*Passage du texte*.
La jeunesse roumaine demeure la plus mal formée d’Europe

Parmi ces jeunes écoliers roumains, combien parviendront-ils à vivre dignement ? Personne ne le sait.

Roumanie/ UE – Dans le cadre du projet « Romania educata » lancé par le Président de République, Klaus Johannis et l’ancien ministre de l’Education, Sorin Cimpeanu, la Roumanie travaille actuellement sur une réforme de l’Education Nationale qui fait déjà l’objet d’innombrables critiques de la part de tous les milieux concernés, professeurs d’écoles, de lycées et d’universités, recteurs d’académies, associations d’étudiants et de lycéens, responsables d’associations liées de près ou de loin avec l’univers éducatif sans compter les représentants de parents d’élèves las de voir leur progéniture prise en otage dans un carcan administratif.

Sorin Cimpeanu, ancien ministre de l’Education contraint à la démission après avoir plagié des travaux de recherche.

*Extrait de données*.
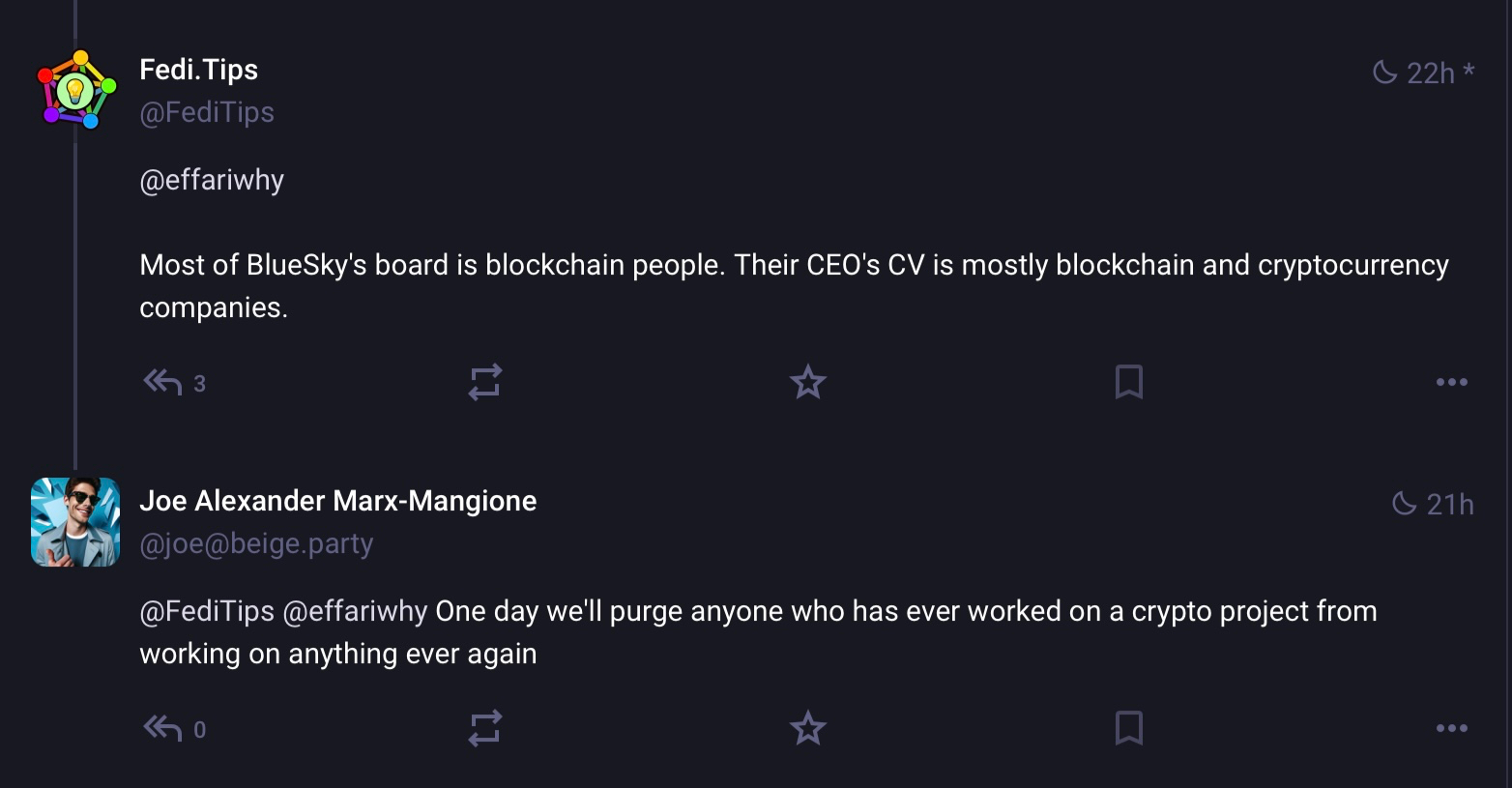The height and width of the screenshot is (788, 1512).
Task: Click the 22h edited timestamp
Action: 1430,73

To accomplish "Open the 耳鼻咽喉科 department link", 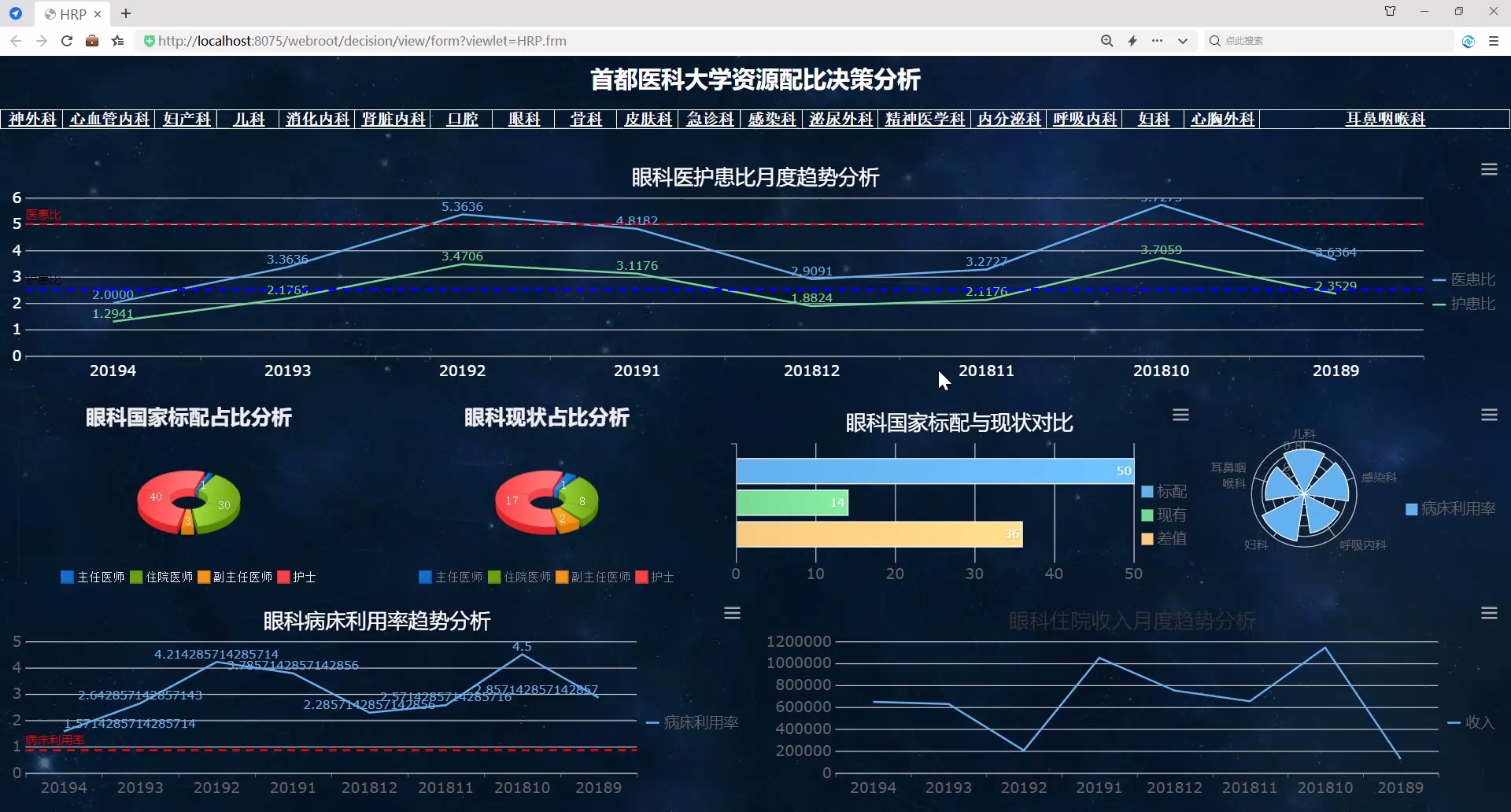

*Exercice court 1*. Pouvez-vous reproduire mot pour mot le passage de l'article sur l'éducation en Roumanie qui va de « Roumanie/ UE – » jusqu'à « un carcan administratif. » inclus ?
*Exercice court 2*. Pourriez-vous poursuivre l'article sur l'éducation en Roumanie en reprenant juste après sa dernière phrase ?

*Corrigé 1*.
Roumanie/ UE – Dans le cadre du projet « Romania educata » lancé par le Président de République, Klaus Johannis et l’ancien ministre de l’Education, Sorin Cimpeanu, la Roumanie travaille actuellement sur une réforme de l’Education Nationale qui fait déjà l’objet d’innombrables critiques de la part de tous les milieux concernés, professeurs d’écoles, de lycées et d’universités, recteurs d’académies, associations d’étudiants et de lycéens, responsables d’associations liées de près ou de loin avec l’univers éducatif sans compter les représentants de parents d’élèves las de voir leur progéniture prise en otage dans un carcan administratif.

*Corrigé 2*.
Un plagiaire réformateur

La première erreur qu’a commise le gouvernement a consisté à confier ce dossier sensible à Cimpeanu, lequel a été contraint de démissionner de son poste ministériel en septembre dernier suite à des accusations de plagiat qui avaient été proférées à son encontre et qu’il a été dans l’impossibilité de démentir. Remplacé par Ligia Deca, celle-ci est obligée aujourd’hui de reprendre le flambeau mais son intégrité ne suffit pas à calmer les esprits et plus de deux mille propositions de modification ont été déposées, ce qui laisse supposer que si réforme il y a, elle ne se concrétisera pas avant plusieurs mois voire plusieurs années. Les problèmes de l’éducation et de l’enseignement en Roumanie ne datent pas de ce jour et on peut s’interroger à savoir, pourquoi l’intégration de ce pays dans l’Union Européenne n’a pas contribué à son amélioration. Chaque année, l’office européen des statistiques EUROSTAT publie ses données et en 2020, il avait été constaté que seuls 25% de la population âgée de 25 à 34 ans étaient titulaires d’un diplôme universitaire contre une moyenne de 41% dans l’UE. Alors que des pays comme la Hongrie et la Bulgarie avec respectivement 33 et 31% parviennent à améliorer leurs performances, leur voisine des Carpates reste à la traîne. Alors que 27 pays ont déjà atteint l’objectif de 45% de la population active ayant un diplôme universitaire (*), la Roumanie y est encore très loin. En 2020, le pays ne comptait que 6.341 diplômés par million d’habitants, soit deux fois moins que le Royaume-Uni qui en dénombrait plus de 12.400. La fondation allemande Friedrich Ebert, a réalisé sa propre étude et constaté que le nombre de diplômes universitaires par millier d’habitants non seulement n’augmentait pas mais qu’au contraire diminuait, passant de 12,6 en 2013 à 10,3 en 2020. Malgré son intégration dans l’Union Européenne, l’éducation demeure toujours la dernière roue du carrosse alors qu’elle devrait être une priorité pour réduire les inégalités. Le budget qui lui est imparti ne représente que 3,2% du produit intérieur brut alors que sur la moyenne européenne, il se situe à 5%.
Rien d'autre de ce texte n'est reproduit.